Arbeitsanweisung:
Schreiben Sie den folgenden Text über die 4,25-Tonnen-Grenze für E-Wohnmobile im Anschluss an seinen letzten Satz weiter.

Vorliegender Textauszug:
▬▬▬▬▬▬▬▬▬▬

Nach den Neuwahlen im Europaparlament sollen dann Anfang Juni 2024 die genauen Rahmenbedingungen der Führerscheinerweiterung dann noch zwischen Kommission, Rat und Parlament ausgehandelt werden.
Hat die 4,25-Tonnen-Grenze Auswirkungen für künftige E-Wohnmobile?
Auf jeden Fall! Eine große Hürde beim Bau von elektrischen Fahrzeugen ist vor allem das Gewicht, das alleine durch den benötigten E-Akku – für möglichst hohe Reichweiten – schon um einiges höher ausfällt als bei Fahrzeugen mit konventionellen Antrieben. Hier bewegen sich bereits normale PKW im sogenannten SUV-Segment teilweise schon in der Nähe von 3 Tonnen.
Bei Wohnmobilen oder Campingbussen, die auf elektronische Antriebe setzen und dazu noch über eine gewisse Zuladungskapazität verfügen sollen, wären die bislang gültigen 3,5 Tonnen nur äußerst schwer bzw. mit diversen Einschränkungen etwa bei Komfort oder der Reichweite umsetzbar. Mit künftig 750 Kilogramm mehr Spielraum, 4,25 an Stelle von 3,5 Tonnen, wären die Möglichkeiten für größere Batterien oder mehr Zuladung für einen gewissen Mindestkomfortstandard besser umsetzbar.

▬▬▬▬▬▬▬▬▬▬

Bereitgestellte Datensätze:

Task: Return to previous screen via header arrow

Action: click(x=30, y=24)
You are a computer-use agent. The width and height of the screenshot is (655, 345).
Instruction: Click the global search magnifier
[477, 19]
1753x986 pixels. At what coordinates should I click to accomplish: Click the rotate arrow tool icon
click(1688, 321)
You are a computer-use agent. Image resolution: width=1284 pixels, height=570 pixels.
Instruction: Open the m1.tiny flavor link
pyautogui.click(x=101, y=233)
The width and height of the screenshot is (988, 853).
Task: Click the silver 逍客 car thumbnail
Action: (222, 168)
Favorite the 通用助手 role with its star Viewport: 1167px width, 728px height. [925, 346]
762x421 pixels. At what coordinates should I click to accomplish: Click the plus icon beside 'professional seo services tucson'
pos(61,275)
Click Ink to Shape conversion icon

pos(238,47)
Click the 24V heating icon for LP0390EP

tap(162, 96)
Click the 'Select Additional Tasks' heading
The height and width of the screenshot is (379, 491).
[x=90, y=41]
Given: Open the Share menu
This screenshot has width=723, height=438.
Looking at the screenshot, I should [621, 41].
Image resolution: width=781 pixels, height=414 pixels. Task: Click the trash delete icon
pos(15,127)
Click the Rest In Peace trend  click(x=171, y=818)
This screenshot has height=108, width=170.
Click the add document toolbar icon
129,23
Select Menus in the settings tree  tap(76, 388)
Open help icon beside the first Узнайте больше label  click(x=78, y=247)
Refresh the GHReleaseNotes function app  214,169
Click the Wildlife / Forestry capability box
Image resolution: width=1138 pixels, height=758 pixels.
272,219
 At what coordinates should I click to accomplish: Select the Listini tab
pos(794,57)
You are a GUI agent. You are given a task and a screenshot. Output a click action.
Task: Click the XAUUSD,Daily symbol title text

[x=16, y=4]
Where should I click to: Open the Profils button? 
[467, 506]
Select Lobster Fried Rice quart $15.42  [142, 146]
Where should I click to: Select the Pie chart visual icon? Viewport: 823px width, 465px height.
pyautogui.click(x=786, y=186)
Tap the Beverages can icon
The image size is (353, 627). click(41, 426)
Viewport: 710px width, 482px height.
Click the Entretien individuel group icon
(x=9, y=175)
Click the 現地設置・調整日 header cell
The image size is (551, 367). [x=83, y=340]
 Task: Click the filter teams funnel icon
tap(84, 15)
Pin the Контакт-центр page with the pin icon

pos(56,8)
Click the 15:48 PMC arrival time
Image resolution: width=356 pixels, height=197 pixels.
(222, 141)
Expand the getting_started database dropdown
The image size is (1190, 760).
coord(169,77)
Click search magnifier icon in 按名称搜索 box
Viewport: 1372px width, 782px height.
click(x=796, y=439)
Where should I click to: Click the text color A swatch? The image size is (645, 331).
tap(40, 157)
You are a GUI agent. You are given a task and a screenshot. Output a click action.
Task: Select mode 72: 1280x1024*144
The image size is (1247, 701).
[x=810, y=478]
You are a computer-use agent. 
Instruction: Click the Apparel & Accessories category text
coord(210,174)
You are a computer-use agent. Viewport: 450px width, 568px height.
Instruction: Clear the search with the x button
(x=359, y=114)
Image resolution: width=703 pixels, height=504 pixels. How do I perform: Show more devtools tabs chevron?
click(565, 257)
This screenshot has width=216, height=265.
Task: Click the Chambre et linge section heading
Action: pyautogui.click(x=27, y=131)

▬▬▬▬▬▬▬▬▬▬

Übungsergebnis:
Zu Bedenken ist bei einem Fahrzeuggewicht von über 3,5 Tonnen aber auch, dass sich gewisse Kosten für Fahrten innerhalb der EU steigen werden, u.a. fallen im Ausland höhere Mautgebühren bzw. Streckenabhängige Gebühren an und es gelten teilweise strengere Begrenzungen bei der Geschwindigkeit oder der Nutzung von Parkplätzen.
Weitere geplante Änderungen mit der 4. Führerscheinrichtlinie innerhalb der EU
- Befristung ab 70 Jahren: Nach dem Entwurf hätten alle Mitgliedstaaten die Gültigkeit von Führerscheinen für Personen über 70 auf maximal 5 Jahre beschränken sollen. Damit wäre in allen EU-Ländern die Einführung von „Verkehrstauglichkeitsprüfungen“ oder Auffrischungskursen einfacher gewesen. Zusätzlich waren sogar verpflichtende Gesundheitschecks bei Erwerb, Umtausch oder Verlängerung des Führerscheins vorgesehen.
Dieser Vorschlag wurde mehrheitlich vom EU-Parlament abgelehnt.
- Zeitliche Befristung: Künftig sollen Führerscheine für Pkw und Motorräder mindestens 15 Jahre, Führerscheine für Lkw und Busse 5 Jahre lang gültig sein.
Auf Grund möglicher Diskriminierung von Senioren wurde eine Verkürzung der Fristen speziell für ältere Fahrer abgelehnt, da das Recht auf Bewegungsfreiheit und gesellschaftliche Teilhabe gewährleistet bleiben muss.
- Digitaler Führerschein: Mit Umsetzung der neuen EU-Richtlinie soll auch ein digitaler Führerschein eingeführt werden. Damit soll es künftig möglich sein, die Fahrerlaubnis mit einer Smartphone-App zu überprüfen, beispielsweise bei einer Polizeikontrolle oder beim Anmieten von Fahrzeugen. Anstelle des heutigen Chips soll die Führerschein-Scheckkarte einen QR-Code enthalten, um Fälschungsversuchen vorzubeugen.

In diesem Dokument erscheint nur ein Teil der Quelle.